• EXERCISE
Please print the records below word for word, from the line that contains "Task: Go to the previous results page" through the line that contains "tap(356, 302)", including both of those lines.
(begin)
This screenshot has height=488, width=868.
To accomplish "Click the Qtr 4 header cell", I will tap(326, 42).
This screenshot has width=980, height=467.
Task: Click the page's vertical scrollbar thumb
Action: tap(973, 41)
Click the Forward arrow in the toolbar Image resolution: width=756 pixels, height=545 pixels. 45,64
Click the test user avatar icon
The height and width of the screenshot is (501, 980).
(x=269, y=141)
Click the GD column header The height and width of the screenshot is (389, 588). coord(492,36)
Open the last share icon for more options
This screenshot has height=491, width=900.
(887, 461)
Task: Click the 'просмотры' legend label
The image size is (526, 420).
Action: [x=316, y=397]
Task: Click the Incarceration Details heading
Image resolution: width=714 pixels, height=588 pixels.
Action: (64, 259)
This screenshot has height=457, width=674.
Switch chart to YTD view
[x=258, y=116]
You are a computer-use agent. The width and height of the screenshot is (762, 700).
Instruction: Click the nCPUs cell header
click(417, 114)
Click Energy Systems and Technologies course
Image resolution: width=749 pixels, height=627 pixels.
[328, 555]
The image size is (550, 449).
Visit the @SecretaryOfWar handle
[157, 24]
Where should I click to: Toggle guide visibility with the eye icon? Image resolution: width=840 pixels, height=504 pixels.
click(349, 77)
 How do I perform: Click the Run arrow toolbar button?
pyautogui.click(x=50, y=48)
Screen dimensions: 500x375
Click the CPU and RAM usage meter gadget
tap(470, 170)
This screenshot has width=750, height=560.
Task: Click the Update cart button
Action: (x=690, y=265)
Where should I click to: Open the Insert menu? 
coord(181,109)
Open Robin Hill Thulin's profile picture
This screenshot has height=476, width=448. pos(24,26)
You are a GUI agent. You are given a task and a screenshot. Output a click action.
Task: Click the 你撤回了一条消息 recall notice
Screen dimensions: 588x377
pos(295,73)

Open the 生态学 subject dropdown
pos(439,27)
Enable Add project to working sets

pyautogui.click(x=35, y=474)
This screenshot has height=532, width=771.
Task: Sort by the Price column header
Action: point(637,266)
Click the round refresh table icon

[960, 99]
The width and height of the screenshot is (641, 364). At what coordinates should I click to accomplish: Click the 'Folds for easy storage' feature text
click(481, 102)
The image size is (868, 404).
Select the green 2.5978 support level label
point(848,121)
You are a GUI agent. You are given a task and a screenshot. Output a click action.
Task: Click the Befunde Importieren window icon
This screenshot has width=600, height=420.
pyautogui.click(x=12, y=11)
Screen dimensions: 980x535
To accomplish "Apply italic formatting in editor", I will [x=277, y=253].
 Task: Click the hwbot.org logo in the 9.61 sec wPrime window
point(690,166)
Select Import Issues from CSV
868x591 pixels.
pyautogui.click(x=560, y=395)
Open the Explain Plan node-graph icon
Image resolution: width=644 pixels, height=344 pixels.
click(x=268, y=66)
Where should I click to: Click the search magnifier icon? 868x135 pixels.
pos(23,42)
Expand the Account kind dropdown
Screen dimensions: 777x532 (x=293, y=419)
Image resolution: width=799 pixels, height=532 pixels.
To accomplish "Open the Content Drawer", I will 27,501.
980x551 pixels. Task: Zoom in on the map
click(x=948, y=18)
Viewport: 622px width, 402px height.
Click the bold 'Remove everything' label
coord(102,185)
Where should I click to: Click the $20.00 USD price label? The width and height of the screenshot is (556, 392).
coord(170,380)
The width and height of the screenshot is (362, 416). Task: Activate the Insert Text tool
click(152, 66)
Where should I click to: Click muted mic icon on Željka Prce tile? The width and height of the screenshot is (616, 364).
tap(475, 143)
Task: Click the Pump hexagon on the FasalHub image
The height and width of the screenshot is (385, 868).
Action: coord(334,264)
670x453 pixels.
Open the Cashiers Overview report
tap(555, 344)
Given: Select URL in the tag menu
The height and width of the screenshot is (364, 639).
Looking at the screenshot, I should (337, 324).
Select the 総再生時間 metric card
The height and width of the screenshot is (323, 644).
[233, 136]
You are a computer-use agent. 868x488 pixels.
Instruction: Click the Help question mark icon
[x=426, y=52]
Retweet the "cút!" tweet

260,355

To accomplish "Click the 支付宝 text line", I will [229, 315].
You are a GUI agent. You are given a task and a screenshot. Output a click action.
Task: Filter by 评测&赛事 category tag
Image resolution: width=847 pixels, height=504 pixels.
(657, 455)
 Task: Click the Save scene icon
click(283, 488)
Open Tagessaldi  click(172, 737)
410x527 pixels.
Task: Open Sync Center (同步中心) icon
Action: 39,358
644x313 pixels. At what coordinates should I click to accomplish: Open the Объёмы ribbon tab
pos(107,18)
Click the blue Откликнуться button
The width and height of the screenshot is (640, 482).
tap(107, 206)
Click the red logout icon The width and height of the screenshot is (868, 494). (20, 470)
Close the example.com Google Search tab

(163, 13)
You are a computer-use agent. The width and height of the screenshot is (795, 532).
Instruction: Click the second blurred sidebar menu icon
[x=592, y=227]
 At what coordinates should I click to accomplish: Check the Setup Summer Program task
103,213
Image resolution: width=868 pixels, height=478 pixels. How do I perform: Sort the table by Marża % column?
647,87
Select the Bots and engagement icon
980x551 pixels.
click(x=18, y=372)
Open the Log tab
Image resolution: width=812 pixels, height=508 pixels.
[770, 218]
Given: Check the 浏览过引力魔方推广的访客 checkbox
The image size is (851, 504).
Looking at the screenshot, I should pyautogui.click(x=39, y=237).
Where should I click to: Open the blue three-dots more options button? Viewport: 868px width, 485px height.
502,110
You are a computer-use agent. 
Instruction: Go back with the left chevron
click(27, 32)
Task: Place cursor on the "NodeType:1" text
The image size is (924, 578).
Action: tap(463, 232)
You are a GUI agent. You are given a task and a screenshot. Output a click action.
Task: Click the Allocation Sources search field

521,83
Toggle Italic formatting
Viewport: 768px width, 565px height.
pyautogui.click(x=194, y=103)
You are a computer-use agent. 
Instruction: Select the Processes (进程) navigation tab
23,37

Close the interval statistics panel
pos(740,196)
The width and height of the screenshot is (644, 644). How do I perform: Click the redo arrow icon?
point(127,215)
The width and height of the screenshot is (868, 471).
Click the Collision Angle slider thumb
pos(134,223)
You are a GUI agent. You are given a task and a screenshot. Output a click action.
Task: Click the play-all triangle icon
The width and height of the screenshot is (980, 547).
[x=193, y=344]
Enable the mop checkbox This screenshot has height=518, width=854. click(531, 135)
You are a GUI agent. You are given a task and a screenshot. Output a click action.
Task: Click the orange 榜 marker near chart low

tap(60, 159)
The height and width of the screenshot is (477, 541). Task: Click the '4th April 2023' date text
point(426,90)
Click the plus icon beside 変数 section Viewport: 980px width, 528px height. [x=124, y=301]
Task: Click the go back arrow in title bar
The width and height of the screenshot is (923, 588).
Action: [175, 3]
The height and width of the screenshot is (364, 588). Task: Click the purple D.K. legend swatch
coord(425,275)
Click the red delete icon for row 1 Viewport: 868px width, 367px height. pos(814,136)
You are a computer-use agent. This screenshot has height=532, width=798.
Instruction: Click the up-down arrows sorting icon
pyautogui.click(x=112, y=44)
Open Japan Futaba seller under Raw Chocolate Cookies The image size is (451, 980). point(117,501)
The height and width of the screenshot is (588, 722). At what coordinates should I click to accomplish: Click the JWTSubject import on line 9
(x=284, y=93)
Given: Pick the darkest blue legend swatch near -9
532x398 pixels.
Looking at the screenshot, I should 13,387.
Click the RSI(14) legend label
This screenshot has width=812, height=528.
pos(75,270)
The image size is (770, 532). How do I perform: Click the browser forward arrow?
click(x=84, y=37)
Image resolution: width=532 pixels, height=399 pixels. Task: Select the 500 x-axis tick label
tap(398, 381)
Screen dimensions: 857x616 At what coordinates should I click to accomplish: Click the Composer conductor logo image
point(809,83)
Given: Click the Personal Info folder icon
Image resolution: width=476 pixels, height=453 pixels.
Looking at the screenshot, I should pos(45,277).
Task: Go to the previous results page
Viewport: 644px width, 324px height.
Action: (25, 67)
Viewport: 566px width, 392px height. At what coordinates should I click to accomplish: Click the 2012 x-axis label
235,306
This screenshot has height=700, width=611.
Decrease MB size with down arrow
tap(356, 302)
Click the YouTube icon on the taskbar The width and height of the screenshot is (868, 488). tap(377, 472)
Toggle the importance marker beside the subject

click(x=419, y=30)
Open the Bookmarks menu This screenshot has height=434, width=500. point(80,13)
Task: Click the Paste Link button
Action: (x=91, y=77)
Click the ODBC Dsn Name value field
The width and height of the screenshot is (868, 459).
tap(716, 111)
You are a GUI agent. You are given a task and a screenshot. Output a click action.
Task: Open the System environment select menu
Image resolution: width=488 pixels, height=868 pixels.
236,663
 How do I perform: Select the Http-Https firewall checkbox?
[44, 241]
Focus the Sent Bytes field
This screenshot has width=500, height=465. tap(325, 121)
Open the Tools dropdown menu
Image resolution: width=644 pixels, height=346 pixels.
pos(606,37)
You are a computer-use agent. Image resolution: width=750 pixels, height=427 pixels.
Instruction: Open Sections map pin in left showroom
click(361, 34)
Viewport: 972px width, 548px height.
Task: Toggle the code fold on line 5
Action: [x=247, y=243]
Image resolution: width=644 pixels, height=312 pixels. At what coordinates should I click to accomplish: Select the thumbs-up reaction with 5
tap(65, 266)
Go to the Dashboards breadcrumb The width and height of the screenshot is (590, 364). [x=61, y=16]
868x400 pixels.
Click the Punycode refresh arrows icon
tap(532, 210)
(end)
• RESPONSE TO THIS EXERCISE
Task: Go to the previous results page
Viewport: 644px width, 324px height.
Action: (25, 67)
Viewport: 566px width, 392px height. At what coordinates should I click to accomplish: Click the 2012 x-axis label
235,306
This screenshot has height=700, width=611.
Decrease MB size with down arrow
tap(356, 302)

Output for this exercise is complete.